Because we have often asked about the name of this clinic we decided to post this to explain.
Mmany of us share the experience of struggling with emotional regulation, especially when it feels like the people in our lives don’t truly see us or understand our feelings. In those moments, we often tell ourselves things like “It doesn’t matter” or “I guess it is what it is,” hoping that minimizing our pain will make it hurt less. But somehow, the hurt lingers. Life doesn’t improve. Our relationships can become more frustrating over time. Partners or family members continue (or even increase) doing the same things that leave us feeling unheard, angry, or alone.
The poem below played an important role in helping the founder understand that boundaries, our “fences”, are healthy, necessary parts of relationships. Setting clear and authentic boundaries around what matters, while communicating them effectively, can transform an unhealthy dynamic into a more connected and supportive one. Through setting, maintaining, and respecting boundaries, we show the people we care about how to love us well. And we show them that we love them, too.
After all, if someone doesn’t know a boundary is there, how can they be expected to honor it? Once they do know, what better expression of care is there than respecting it?
I hope you enjoy this poem as much as I do.
Mending Wall
by Robert Frost
Something there is that doesn’t love a wall,
That sends the frozen-ground-swell under it,
And spills the upper boulders in the sun;
And makes gaps even two can pass abreast.
The work of hunters is another thing:
I have come after them and made repair
Where they have left not one stone on a stone,
But they would have the rabbit out of hiding,
To please the yelping dogs. The gaps I mean,
No one has seen them made or heard them made,
But at spring mending-time we find them there.
I let my neighbor know beyond the hill;
And on a day we meet to walk the line
And set the wall between us once again.
We keep the wall between us as we go.
To each the boulders that have fallen to each.

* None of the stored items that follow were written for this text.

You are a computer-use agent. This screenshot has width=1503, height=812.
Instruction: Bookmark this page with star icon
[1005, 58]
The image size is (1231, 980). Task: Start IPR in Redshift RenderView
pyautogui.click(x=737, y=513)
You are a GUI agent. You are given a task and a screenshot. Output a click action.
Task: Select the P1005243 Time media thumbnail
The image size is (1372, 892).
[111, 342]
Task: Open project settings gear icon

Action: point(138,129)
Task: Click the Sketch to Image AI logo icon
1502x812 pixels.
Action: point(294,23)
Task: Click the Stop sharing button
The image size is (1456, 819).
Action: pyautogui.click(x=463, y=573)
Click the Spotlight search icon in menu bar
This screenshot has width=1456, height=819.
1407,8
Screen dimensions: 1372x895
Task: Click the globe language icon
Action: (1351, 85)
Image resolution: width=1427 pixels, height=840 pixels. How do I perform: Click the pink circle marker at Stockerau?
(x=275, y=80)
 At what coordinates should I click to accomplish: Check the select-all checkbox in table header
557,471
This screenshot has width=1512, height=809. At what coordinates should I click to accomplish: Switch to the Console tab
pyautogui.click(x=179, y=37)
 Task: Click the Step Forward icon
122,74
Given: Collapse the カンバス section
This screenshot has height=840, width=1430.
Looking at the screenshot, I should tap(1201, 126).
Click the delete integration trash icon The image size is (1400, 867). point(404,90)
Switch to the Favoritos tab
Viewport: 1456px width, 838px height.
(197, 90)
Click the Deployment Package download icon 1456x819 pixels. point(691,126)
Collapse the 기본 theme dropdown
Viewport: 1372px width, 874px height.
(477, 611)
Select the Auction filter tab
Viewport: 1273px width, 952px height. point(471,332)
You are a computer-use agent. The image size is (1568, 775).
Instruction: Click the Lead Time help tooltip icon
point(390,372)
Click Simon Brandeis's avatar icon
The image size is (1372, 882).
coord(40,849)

And some are loaves and some so nearly balls
We have to use a spell to make them balance:
‘Stay where you are until our backs are turned!’
We wear our fingers rough with handling them.
Oh, just another kind of out-door game,
One on a side. It comes to little more:
There where it is we do not need the wall:
He is all pine and I am apple orchard.
My apple trees will never get across
And eat the cones under his pines, I tell him.
He only says, ‘Good fences make good neighbors.’
Spring is the mischief in me, and I wonder
If I could put a notion in his head:
‘Why do they make good neighbors? Isn’t it
Where there are cows? But here there are no cows.
Before I built a wall I’d ask to know
What I was walling in or walling out,
And to whom I was like to give offense.
Something there is that doesn't love a wall,
That wants it down.’ I could say ‘Elves’ to him,
But it’s not elves exactly, and I’d rather
He said it for himself. I see him there
Bringing a stone grasped firmly by the top
In each hand, like an old-stone savage armed.
He moves in darkness as it seems to me,
Not of woods only and the shade of trees.